Stored data entries
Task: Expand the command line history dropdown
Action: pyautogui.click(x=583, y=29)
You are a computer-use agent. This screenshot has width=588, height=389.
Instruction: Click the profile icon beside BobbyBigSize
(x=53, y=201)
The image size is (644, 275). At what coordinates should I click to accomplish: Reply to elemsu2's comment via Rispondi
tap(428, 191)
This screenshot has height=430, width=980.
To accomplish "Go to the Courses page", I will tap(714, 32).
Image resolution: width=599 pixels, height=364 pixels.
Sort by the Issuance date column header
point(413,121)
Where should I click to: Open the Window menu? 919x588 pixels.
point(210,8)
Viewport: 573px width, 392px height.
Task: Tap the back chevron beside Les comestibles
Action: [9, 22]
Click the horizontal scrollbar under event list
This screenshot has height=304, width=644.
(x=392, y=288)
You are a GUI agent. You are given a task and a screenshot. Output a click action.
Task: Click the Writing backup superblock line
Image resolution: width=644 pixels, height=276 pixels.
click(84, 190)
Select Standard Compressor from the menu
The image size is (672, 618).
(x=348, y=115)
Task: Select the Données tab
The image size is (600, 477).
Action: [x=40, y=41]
==
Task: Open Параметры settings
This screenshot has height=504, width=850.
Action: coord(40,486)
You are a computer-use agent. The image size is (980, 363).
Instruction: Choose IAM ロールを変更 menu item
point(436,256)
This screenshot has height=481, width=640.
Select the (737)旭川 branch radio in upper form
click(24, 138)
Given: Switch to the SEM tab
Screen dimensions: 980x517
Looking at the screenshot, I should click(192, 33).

• [Problem to solve] A line qualifies when it holds the word "agent"; report all qualifying lines from the records above.

• [Answer to the problem]
You are a computer-use agent. This screenshot has width=588, height=389.
You are a GUI agent. You are given a task and a screenshot. Output a click action.
You are a computer-use agent. The image size is (980, 363).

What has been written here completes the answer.